**DOCUMENT EXTRACT**

● ● ●

I still think nobody knows how difficult the autonomous driving problem is, but I also think this loop does not have a ceiling. I still think there’s a big place for driver sensing, I still think you have to solve the human-robot interaction problem to make the experience more pleasant, but dammit (laughing) this loop of manual and auto-labelling that leads to re-training, that leads to deployment, that goes back to the data collection and the auto-labelling and the manual labelling is incredible.
- Second reason this whole effort is amazing is that Dojo can essentially become an AI training as a service, directly taking on Amazon Web Services and Google Cloud. There’s no reason it needs to be utilised specifically for the Autopilot computer. The simplicity (laughing) of the way they described the deployment of PyTorch across these nodes – you could basically use it for any kind of machine learning problem. Especially one that requires scale.
- Finally the third reason all of this was amazing is that the neural network architecture and data engine pipeline is applicable to much more than just roads and driving. It can be used in the home, in the factory, and by robots of basically any form, as long as it has cameras and actuators, including, yes, the humanoid form.

● ● ●

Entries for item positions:

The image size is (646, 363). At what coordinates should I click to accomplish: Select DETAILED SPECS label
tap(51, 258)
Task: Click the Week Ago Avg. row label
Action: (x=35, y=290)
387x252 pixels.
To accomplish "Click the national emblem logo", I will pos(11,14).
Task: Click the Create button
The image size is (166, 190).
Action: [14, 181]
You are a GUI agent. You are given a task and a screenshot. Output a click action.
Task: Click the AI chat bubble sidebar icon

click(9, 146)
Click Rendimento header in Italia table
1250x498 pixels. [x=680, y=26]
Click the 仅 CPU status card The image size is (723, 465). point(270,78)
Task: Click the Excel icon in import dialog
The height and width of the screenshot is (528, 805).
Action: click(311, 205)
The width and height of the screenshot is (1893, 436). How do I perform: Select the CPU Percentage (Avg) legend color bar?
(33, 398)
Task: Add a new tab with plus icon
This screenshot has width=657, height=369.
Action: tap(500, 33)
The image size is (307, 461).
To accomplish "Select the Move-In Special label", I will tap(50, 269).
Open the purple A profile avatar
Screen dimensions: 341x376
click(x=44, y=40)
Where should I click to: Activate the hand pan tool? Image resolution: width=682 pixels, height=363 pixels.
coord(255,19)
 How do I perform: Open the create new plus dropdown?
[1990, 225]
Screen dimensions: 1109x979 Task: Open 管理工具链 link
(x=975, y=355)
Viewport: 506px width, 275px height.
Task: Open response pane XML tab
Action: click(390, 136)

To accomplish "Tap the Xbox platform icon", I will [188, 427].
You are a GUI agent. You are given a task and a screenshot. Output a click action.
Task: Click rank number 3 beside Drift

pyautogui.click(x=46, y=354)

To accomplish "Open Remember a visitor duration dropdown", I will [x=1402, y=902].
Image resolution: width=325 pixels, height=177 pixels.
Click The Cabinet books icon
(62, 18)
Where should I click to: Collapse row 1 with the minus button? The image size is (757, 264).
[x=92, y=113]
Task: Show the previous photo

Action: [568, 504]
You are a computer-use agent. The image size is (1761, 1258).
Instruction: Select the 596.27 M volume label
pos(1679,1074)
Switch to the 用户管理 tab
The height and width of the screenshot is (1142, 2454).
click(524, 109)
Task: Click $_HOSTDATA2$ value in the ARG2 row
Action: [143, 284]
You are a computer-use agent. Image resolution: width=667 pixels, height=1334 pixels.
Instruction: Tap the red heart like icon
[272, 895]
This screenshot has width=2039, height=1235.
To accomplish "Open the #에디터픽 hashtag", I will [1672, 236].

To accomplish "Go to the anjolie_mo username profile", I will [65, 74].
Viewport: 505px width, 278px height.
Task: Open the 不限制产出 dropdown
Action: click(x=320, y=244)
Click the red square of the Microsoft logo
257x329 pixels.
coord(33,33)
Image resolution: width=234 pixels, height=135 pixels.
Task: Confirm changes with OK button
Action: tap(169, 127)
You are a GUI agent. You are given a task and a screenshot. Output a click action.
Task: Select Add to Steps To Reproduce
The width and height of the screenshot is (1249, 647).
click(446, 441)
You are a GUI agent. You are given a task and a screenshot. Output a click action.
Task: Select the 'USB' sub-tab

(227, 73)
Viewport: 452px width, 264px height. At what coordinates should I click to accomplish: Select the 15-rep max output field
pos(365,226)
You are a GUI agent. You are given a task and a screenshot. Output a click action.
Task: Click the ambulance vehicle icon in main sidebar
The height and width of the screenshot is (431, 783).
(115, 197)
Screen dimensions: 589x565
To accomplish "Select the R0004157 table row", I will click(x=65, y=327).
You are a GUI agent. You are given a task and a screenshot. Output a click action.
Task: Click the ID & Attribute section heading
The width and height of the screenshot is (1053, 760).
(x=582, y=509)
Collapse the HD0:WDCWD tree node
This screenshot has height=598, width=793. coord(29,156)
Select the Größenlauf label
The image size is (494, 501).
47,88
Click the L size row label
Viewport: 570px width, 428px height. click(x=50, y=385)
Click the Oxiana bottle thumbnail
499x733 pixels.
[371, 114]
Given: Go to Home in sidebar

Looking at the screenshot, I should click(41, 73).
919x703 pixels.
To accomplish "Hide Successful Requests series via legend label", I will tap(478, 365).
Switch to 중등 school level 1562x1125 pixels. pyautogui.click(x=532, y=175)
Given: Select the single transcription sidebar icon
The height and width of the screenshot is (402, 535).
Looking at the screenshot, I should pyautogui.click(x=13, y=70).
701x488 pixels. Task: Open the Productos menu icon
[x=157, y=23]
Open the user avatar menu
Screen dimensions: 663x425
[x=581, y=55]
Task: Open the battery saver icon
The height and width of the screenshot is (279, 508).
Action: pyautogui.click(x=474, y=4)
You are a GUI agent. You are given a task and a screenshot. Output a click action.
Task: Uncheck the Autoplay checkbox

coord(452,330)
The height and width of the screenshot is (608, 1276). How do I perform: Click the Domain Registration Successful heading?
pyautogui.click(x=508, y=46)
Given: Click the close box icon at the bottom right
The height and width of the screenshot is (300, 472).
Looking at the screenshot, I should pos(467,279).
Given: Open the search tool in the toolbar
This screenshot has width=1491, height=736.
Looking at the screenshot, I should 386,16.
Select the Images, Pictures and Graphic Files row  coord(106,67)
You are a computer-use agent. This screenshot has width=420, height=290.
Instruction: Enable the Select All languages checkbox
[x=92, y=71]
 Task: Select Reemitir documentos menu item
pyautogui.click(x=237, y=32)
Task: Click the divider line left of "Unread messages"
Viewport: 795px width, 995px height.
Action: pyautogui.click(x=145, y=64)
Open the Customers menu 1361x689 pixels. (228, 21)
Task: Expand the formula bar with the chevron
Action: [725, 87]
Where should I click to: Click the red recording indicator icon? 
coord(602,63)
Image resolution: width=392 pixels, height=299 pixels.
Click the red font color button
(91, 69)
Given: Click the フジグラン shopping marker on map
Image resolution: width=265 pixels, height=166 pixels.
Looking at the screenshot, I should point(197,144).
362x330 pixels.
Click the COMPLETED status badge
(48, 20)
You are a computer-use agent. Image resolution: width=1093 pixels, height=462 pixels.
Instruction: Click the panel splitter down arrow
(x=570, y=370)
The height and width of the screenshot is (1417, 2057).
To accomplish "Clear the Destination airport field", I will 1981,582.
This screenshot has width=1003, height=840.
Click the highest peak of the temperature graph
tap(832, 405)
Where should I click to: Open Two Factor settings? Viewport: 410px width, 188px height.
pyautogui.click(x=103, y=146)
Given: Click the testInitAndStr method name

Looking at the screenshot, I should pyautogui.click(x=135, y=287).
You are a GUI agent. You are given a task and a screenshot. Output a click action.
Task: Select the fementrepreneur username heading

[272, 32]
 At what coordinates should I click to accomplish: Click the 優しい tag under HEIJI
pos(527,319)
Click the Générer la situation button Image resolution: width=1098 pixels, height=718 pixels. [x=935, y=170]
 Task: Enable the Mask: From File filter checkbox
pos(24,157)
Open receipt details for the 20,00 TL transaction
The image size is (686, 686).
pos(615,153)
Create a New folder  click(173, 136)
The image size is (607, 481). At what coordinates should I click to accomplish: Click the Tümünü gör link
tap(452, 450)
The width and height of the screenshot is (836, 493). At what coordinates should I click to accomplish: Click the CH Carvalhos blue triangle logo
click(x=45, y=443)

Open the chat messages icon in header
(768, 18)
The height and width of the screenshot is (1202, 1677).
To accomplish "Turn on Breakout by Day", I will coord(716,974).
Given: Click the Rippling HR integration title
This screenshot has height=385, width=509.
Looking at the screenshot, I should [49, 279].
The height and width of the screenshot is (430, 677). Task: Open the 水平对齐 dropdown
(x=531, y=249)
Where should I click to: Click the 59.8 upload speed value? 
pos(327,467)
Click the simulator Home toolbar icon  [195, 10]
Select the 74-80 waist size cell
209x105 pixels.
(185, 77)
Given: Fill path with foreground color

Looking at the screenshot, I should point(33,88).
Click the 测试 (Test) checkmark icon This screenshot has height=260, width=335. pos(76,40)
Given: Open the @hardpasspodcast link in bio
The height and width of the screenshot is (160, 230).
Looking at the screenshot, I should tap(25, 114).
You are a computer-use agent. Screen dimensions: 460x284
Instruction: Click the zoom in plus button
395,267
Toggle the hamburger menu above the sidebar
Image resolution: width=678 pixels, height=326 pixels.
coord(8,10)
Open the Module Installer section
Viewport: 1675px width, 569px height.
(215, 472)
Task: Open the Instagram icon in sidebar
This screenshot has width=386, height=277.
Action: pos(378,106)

● ● ●

**WORK TO COMPLETE**
Carry on the commentary on autonomous driving and Dojo, picking up right after its final sentence. The records bear no relation to the commentary on autonomous driving and Dojo.

**EXPECTED ANSWER**
As someone who loves robotics, the presentation of a humanoid Tesla Bot was truly exciting. Of course, for me personally, the lifelong dream has been to build the mind, the robot, that becomes a friend and companion to humans, not just a servant that performs boring and dangerous tasks. But to me these two problems should, and I think, will be solved in parallel.
The Tesla Bot, if successful, just might solve the latter problem, of perception and movement and object manipulation. And I hope to play a small part in solving the former problem, of human-robot interaction, and yes, friendship. I’m not going to mention love when talking about robots. Either way, all this to me paints an exciting future. Thanks for watching. Hope to see you next time.